Munich, August 9, 2018: windeln.de SE ('windeln.de' or 'Group'), one of the leading online retailers for baby, toddler and children´s products in Europe and to customers in China, generated revenues of EUR 56.4 million in the first half (H1) of 2018 (H1 2017: EUR 94.9 million). Revenues of the second quarter (Q2) 2018 amounted to EUR 23.5 million (Q2 2017: EUR 48.3 million). Adjusted EBIT was EUR -11.1 million in H1 2018 (H1 2017: EUR -11.5 million) and EUR -5.9 million in Q2 2018 (Q2 2017: EUR -5.0 million).

Revenue development in H1/Q2 2018 impacted by softer market environment in China as well as ongoing efficiency and profitability measures for European business

To reach adjusted EBIT break-even early 2019, windeln.de decided to implement several efficiency and profitability measures in February this year. This included streamlining the international business and focusing all European shops on margin improvement as well as lowering overhead costs. The Group has done significant progress on these measures - at the expense of lower revenues. Revenues in the DACH region (Germany, Austria and Switzerland) amounted to EUR 12.6 million in H1 2018 (H1 2017: EUR 24.3 million) and EUR 5.3 million in Q2 (Q2 2017: EUR 11.0 million). DACH accounts for approximately 22% of Group revenues in H1 2018. For the German speaking business marketing expenses have been reduced (Q2 2018: -68% compared to Q2 previous year) and focused on generating profitable revenues. Approximately 26% of Group revenues in H1 2018, EUR 14.7 million (H1 2017: EUR 19.7 million) or EUR 6.6 million in Q2 2018 (Q2 2017: EUR 10.1 million), are attributable to the Southern European Bebitus shops which serve the countries Spain, Portugal and France. Similar to the DACH region, the Bebitus shops are focused on improving profitability by increasing product margins and focusing marketing expenses (Q2: - 55% compared to Q2 previous year).
In Q2 2018, the business in China remained challenging. Firstly, temporary stricter border controls, which are now over, led to delays of product deliveries to Chinese customers of 4 to 8 weeks, resulting in order cancellations and refunds (approximately EUR 0.6 million negative EBIT impact). Secondly, product pricing has been competitive as the market was impacted by overstock from Q1, which is expected to be cleared in Q3. Thirdly, customers hesitate to order as larger suppliers plan product relaunches (new recipe and packaging) in the second half of the year and Chinese customers are generally less willing to stock old products. As a result, revenues in China in H1 2018 were significantly lower at EUR 29.1 million (H1 2017: EUR 50.9 million) and EUR 11.6 million in Q2 2018 (Q2 2017: EUR 27.3 million) compared to the previous year. This accounts for approximately 52% of Group revenues in H1 2018. In general, however, it is expected that the product relaunches in H2 will lead to noticeable market recoveries.
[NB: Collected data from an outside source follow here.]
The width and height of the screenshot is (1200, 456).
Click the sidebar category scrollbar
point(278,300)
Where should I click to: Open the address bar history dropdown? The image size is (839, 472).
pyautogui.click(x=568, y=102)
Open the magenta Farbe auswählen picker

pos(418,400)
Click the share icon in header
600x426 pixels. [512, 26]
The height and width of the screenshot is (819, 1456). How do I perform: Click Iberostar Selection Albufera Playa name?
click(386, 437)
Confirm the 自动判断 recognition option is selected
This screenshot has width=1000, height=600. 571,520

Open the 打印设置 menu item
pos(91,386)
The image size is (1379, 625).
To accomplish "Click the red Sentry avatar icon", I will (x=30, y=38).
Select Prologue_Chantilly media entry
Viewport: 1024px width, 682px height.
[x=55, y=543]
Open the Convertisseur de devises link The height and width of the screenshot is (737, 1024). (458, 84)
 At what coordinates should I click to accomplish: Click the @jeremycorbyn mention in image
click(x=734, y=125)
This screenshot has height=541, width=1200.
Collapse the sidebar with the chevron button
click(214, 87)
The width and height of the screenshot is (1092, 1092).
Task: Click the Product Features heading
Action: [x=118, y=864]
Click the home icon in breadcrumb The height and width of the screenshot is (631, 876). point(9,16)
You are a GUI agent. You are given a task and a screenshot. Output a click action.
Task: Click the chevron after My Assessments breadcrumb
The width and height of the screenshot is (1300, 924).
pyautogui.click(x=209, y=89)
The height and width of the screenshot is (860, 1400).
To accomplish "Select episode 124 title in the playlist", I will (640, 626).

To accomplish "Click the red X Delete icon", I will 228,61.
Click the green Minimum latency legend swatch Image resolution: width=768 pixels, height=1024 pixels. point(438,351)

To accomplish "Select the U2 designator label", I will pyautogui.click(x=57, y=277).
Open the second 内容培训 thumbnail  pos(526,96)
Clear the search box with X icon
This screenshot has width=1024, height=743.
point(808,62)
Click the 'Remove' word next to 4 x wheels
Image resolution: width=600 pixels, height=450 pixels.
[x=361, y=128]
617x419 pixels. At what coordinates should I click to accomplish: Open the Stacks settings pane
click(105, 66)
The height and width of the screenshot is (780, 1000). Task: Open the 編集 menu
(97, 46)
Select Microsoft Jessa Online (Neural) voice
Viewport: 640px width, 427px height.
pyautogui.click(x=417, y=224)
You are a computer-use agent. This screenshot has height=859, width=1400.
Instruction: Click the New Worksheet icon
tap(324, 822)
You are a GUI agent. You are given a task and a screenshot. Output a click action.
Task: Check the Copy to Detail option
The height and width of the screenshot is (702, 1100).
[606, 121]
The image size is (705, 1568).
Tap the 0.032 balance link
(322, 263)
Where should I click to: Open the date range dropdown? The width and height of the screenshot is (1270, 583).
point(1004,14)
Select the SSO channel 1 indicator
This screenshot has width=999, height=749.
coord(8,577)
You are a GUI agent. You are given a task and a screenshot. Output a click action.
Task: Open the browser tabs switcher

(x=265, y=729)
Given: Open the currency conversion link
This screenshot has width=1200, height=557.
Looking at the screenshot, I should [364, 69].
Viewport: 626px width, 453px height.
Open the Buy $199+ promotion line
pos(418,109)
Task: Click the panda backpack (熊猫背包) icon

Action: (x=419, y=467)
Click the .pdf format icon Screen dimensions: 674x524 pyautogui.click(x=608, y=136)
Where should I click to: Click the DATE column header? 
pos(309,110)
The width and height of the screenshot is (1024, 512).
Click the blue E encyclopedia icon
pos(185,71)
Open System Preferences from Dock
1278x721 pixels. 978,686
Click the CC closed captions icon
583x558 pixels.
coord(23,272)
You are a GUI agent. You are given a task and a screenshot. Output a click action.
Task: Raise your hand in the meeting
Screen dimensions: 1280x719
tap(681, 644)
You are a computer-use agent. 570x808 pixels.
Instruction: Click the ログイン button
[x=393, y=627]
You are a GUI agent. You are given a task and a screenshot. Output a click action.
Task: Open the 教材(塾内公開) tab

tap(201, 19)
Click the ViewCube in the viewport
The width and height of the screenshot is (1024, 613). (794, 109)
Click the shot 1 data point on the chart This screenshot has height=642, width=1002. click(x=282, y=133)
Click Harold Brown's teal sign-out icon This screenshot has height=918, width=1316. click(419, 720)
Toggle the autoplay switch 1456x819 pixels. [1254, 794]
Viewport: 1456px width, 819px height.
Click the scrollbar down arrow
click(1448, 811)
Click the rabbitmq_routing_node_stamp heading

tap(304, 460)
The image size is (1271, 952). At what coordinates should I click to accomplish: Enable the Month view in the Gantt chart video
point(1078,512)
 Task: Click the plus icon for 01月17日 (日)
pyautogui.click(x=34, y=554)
Improvement on product margins and cost structure*

On a year on year comparison, product margins for all European shops increased due to the continued optimization of assortment and product pricing. For the Group however, gross profit margin as % of revenues at 24.4% in H1 2018 and 24.0% in Q2 2018 was lower than in the previous year (H1 2017: 25.4% and Q2 2017: 26.8%). Reasons were customer cancellations and refunds in China due to temporary increased customs controls and aggressive price promotions in DACH region to lower inventory levels.
As a result of the implemented restructuring measures, the Group shows significant improvements in its SG&A costs. Other SG&A costs are significantly below previous year and at the lowest level since 2015, amounting to EUR 12.3 million in H1 2018 (H1 2017: EUR 16.4 million) or EUR 5.8 million in Q2 2018 (Q2 2017: EUR 8.6 million). Main driver is lower headcount: since beginning of the year, windeln.de has reduced Group headcount from 387 active full-time equivalents (FTEs) to 237 FTEs (excluding Feedo) as of June 30, 2018 which is below the target of 250 FTEs by the end of 2018. Fulfilment costs of EUR 9.8 million in H1 2018 and EUR 4.6 million in Q2 were lower than in the previous year due to lower volume (H1 2017: EUR 14.3 million and Q2 2017: EUR 7.0 million). Marketing costs at EUR 2.6 million in H1 2018 or 4.6% of revenues were lower than the previous year due to the focusing of marketing expenses (H1 2017: EUR 4.9 million or 5.2% of revenues).
Reported EBIT improved to EUR -12.4 million in H1 2018 compared to EUR -17.1 million in H1 2017 (Q2 2018: EUR -5.4 million compared to Q2 2017: EUR -9.2 million). Adjusted EBIT amounted to EUR -11.1 million in H1 2018 compared to EUR -11.5 million in H1 2017 (Q2 2018: EUR -5.9 million compared to Q2 2017: EUR -5.0 million). The positive improvements on the cost base in Q2 2018 were offset by lower revenues and contribution margin from the Chinese business. The Group still targets to reach adjusted EBIT break-even early 2019 based on a stabilization of the Chinese business, further progress of margin improvements at the European shops and continuation of lowering the SG&A cost base.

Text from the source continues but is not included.